Life
What politicians should be doing for women in 2019 (instead of arguing about Brexit)
Updated 6 years ago
Brexit is important – but it’s stealing the spotlight from too many vital feminist issues. Political journalist Gaby Hinsliff has some suggestions for what MPs could be focusing on instead…
Ever get the feeling that Brexit has dragged on so long, you can barely remember what politics was like without it?
If so that’s understandable, given that it’s eclipsed everything else at Westminster for two and a half years now. But the rest of life hasn’t magically gone away just because politicians are busy elsewhere – which means the unsung cost of Brexit is arguably all the stuff that inevitably gets pushed aside because of it.
From climate change to knife crime, there are endless issues MPs could be focusing on more closely or dealing with more quickly if they weren’t lurching from one crucial Brexit vote to the next. But here are five that arguably deserve more in-depth attention than they’re getting….
Abortion rights for all
Every year hundreds of British women are denied a legal abortion in their home country, forced to go overseas for terminations or in some cases risking prison by buying abortion pills illegally online. And all because they happen to live in Northern Ireland, which has traditionally had stricter abortion laws than the rest of Britain. But while opinion polls now show support for relaxing the law, the process for doing so is broken.
The Northern Irish assembly is responsible for abortion law, but it hasn’t met for nearly two years after relations between the two main parties collapsed. Theresa May’s government is declining to step in and change the law over their heads, arguing that could risk damaging the Northern Irish peace process – although it’s probably not wholly irrelevant that May relies on the votes of the strongly anti-abortion Democratic Unionist Party at Westminster to prop up her government and get Brexit through. How long must women wait for this stalemate to be broken?
Sexual harassment at work
The #MeToo movement has outed some high-profile gropers in business and politics, and triggered government promises to clamp down on non-disclosure agreements (where victims are paid off on condition they don’t go public about what happened). However, campaigners also want a change in the law to protect women harassed not by colleagues, but by people they’re forced to deal with as part of their work – leery punters trying to grope their waitress, say, or the creepy client nobody wants to be left alone with.

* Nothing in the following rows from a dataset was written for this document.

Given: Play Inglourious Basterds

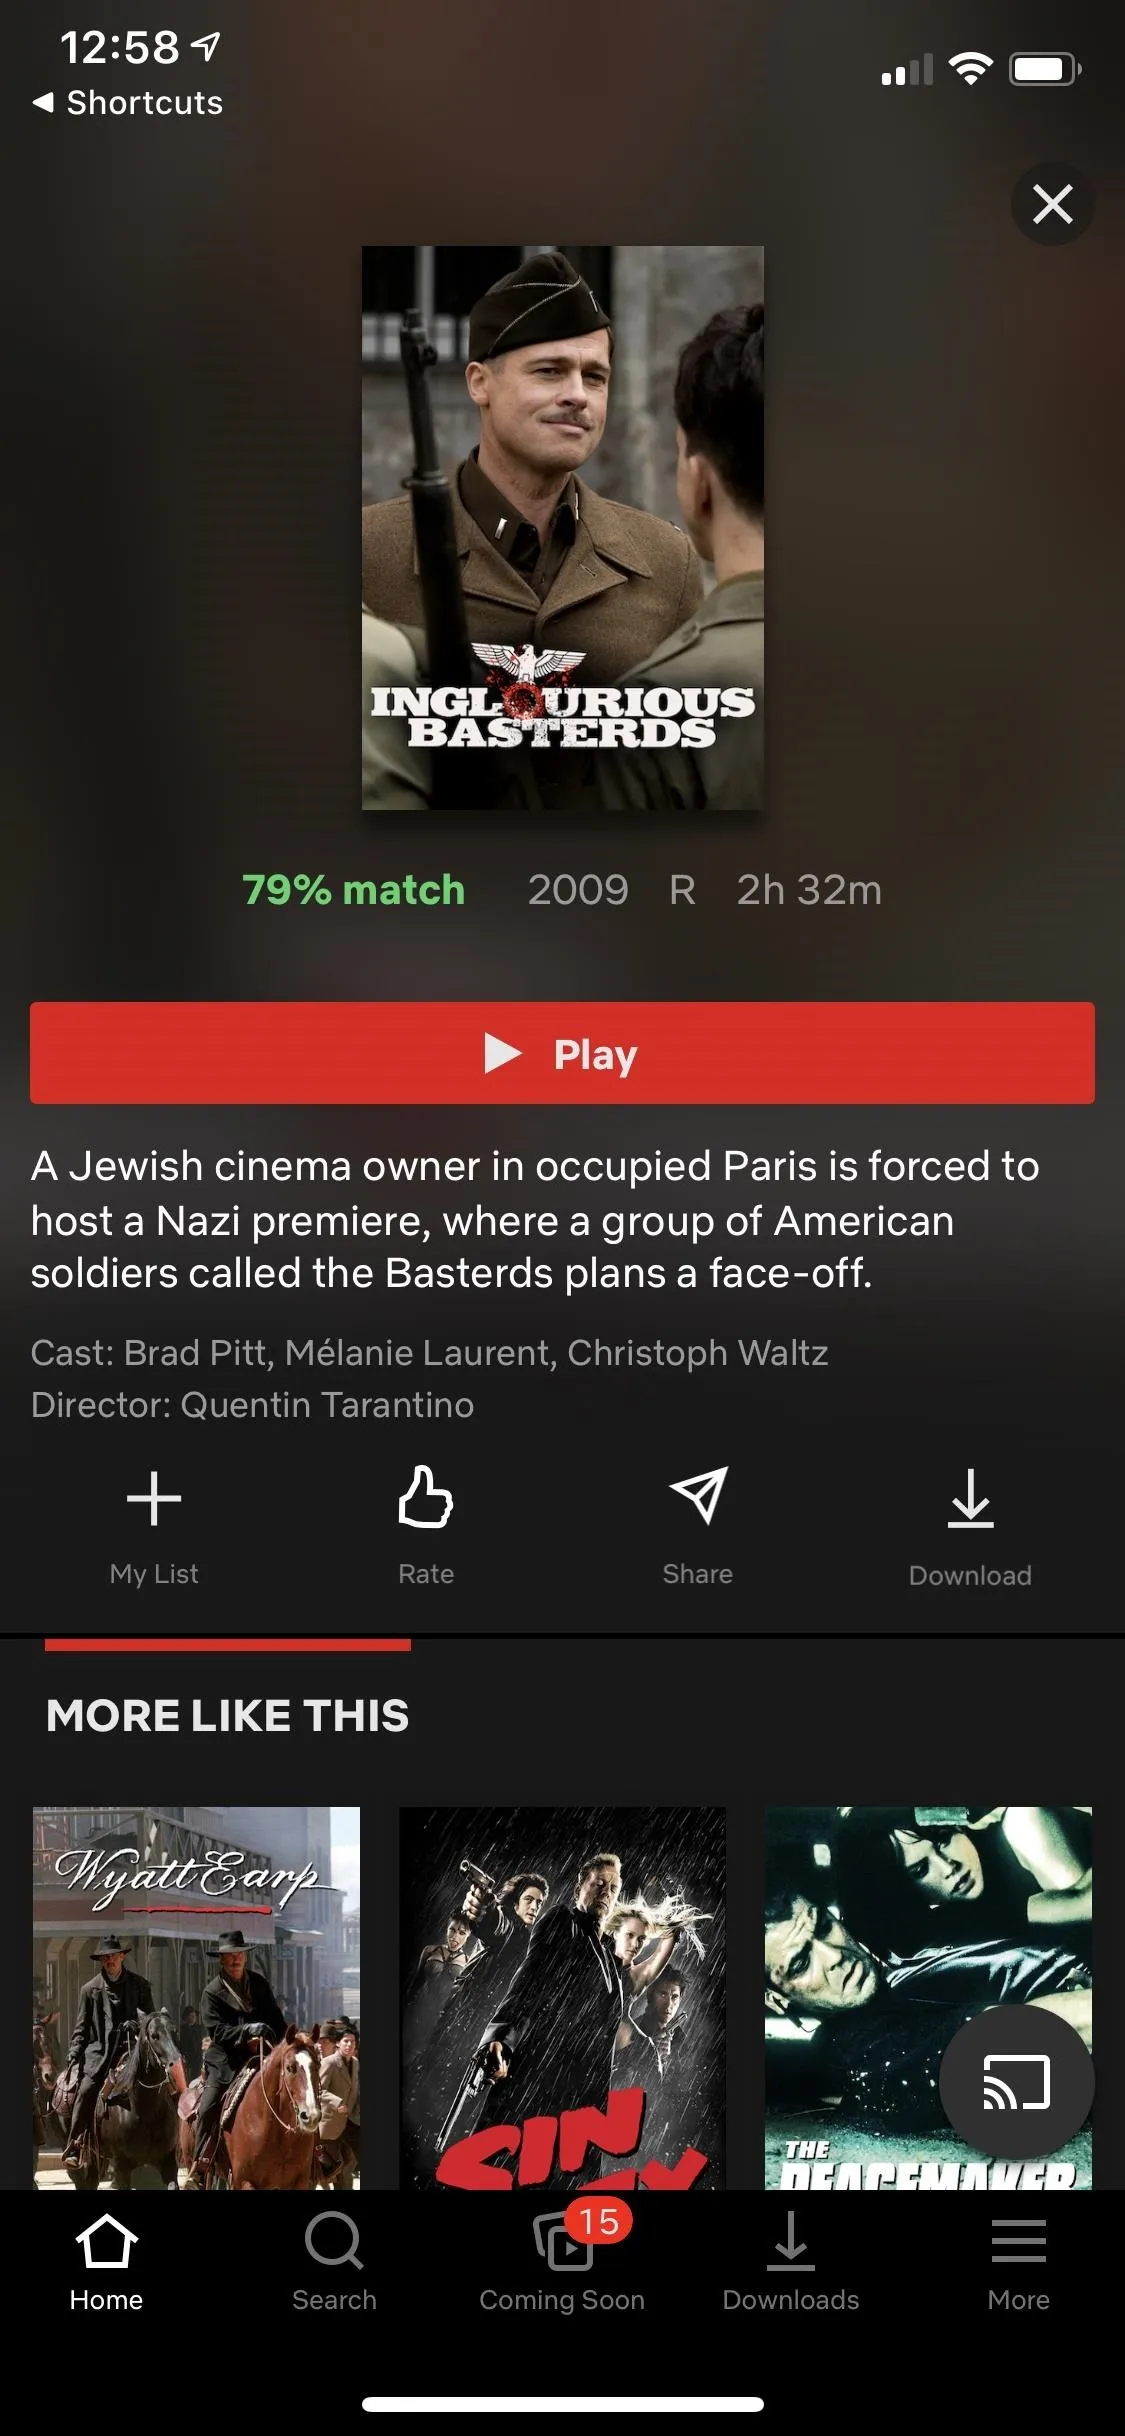Looking at the screenshot, I should 562,1053.
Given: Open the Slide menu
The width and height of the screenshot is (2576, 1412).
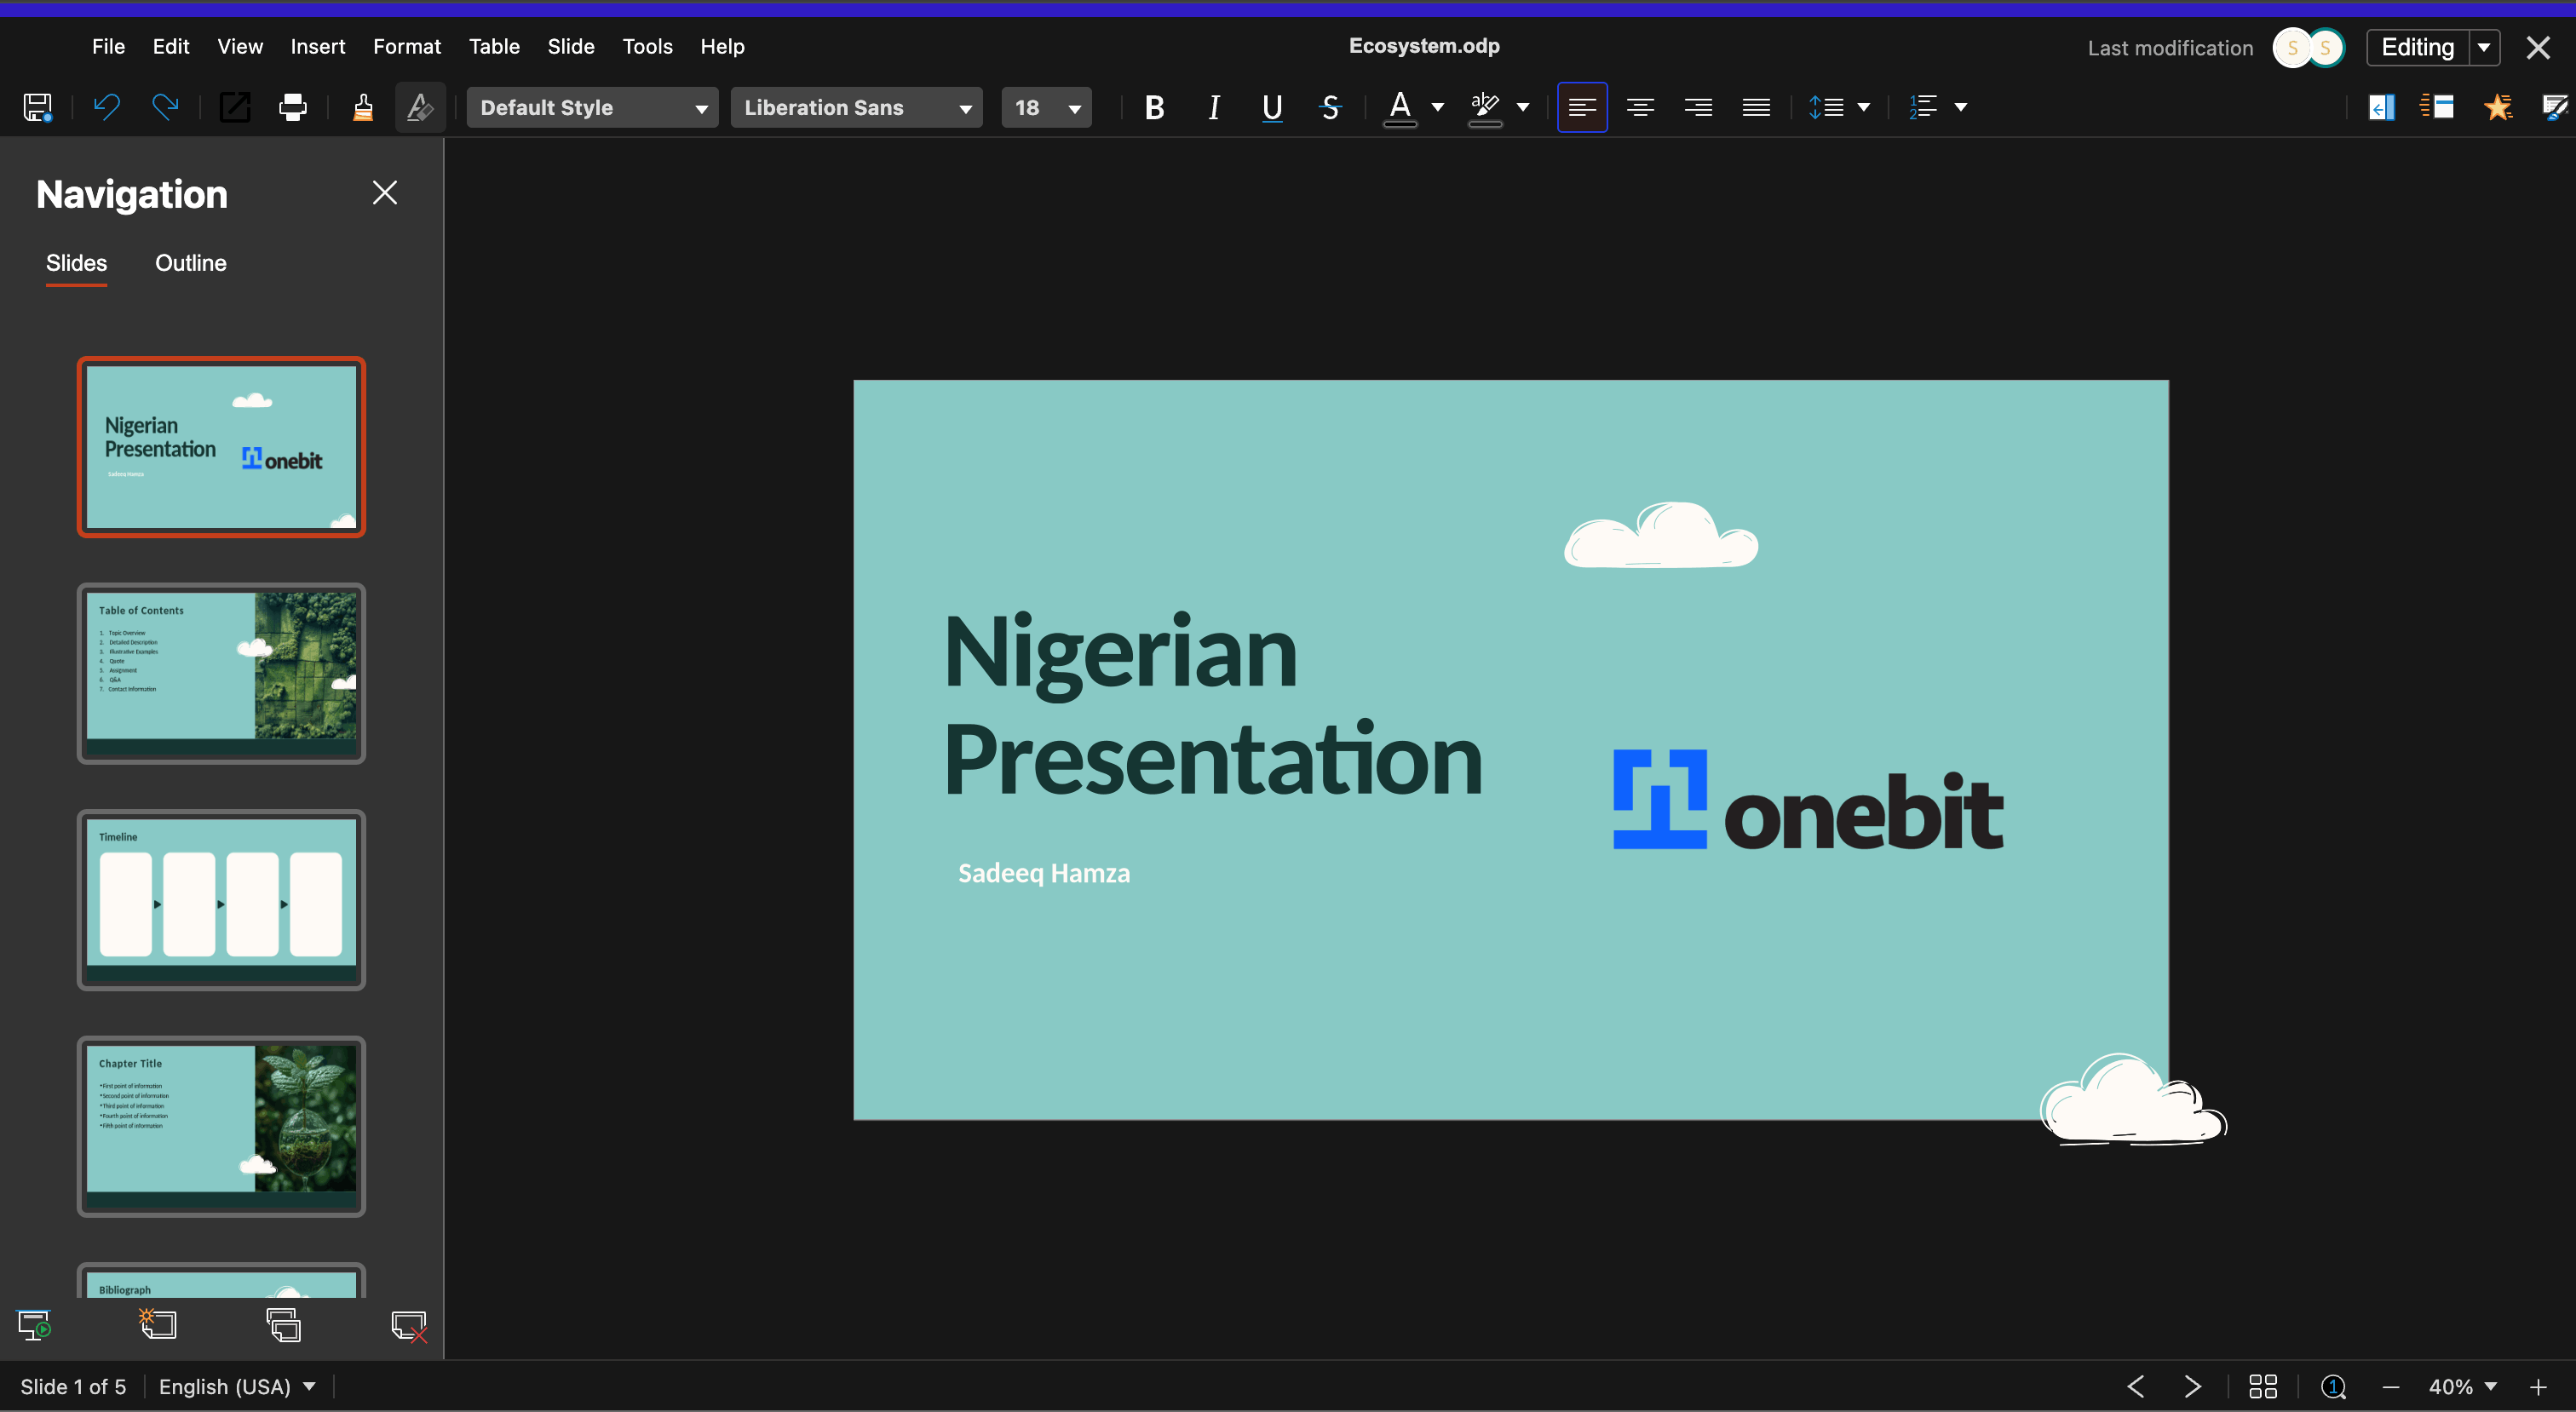Looking at the screenshot, I should coord(570,46).
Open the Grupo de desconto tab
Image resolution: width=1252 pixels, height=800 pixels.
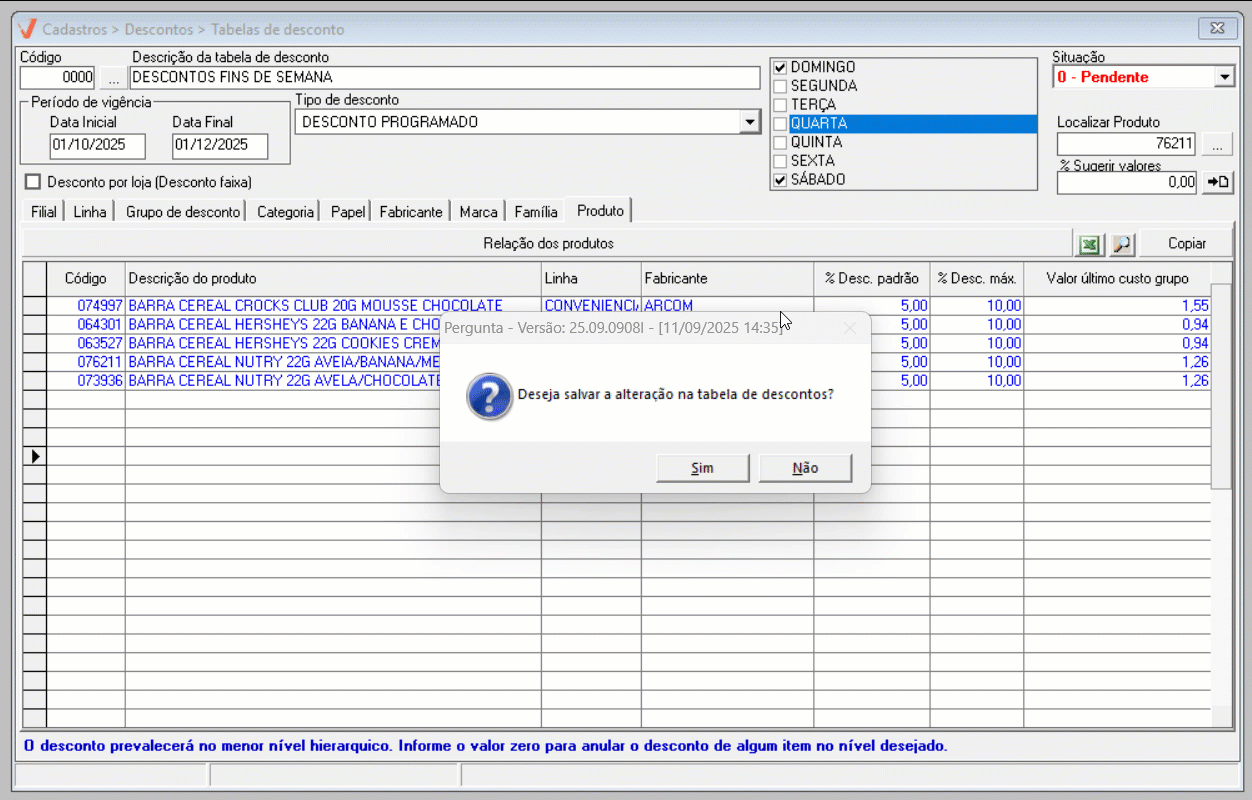[x=182, y=212]
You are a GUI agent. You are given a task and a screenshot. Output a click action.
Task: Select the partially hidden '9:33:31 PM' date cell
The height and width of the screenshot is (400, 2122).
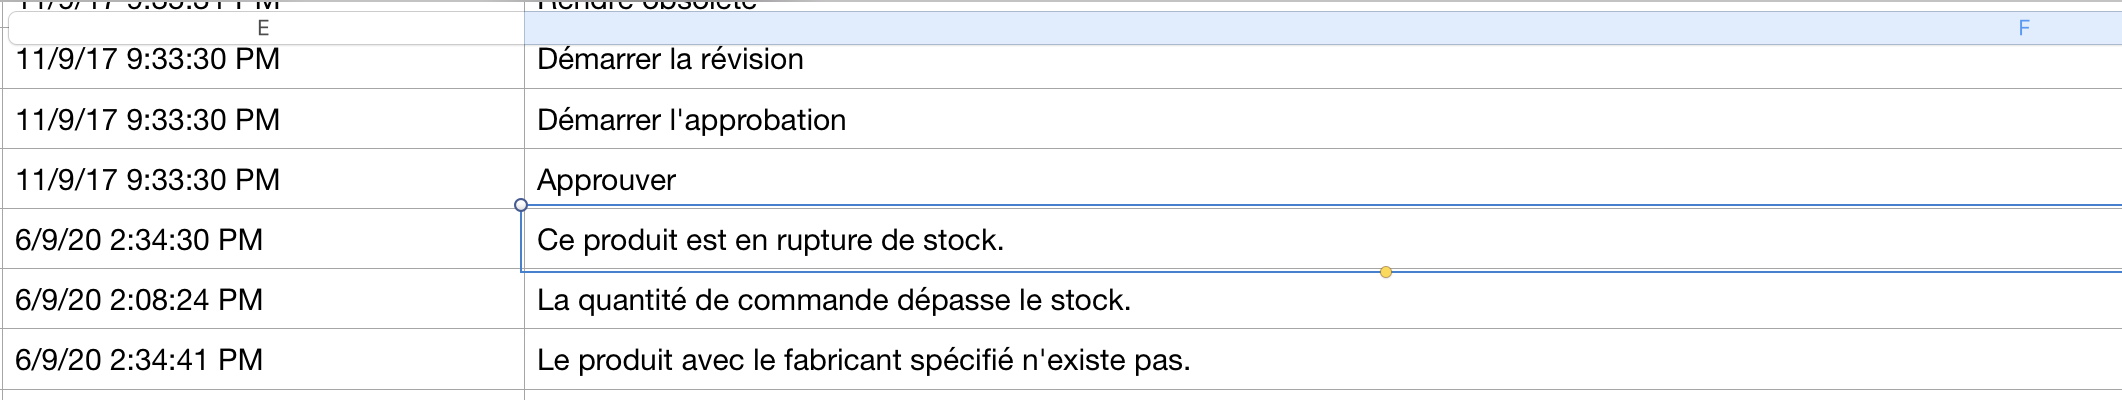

The last Labour government drew up a legal duty on employers to tackle this kind of third party harassment, meaning bosses could be held liable if they didn’t take steps to avoid it happening again after two or more incidents were reported. But David Cameron’s government scrapped the measure, known as Section 40. Now parliament’s all party group on sexual equality wants it reinstated to show that women’s safety doesn’t come second to keeping the customers happy.
Closing the gap for black women
There’s increasing awareness of “misogynoir”, or the double whammy of prejudice black women face both in public life (think the extraordinary abuse suffered by Labour’s Diane Abbott) and in private. So it would be good to see politicians take some practical action on issues like tackling the pay gap between white employees and employees of colour. Even once things like qualifications are taken into account, black female graduates still earn 9% less than white female graduates, according to recent research from think tank the Resolution Foundation.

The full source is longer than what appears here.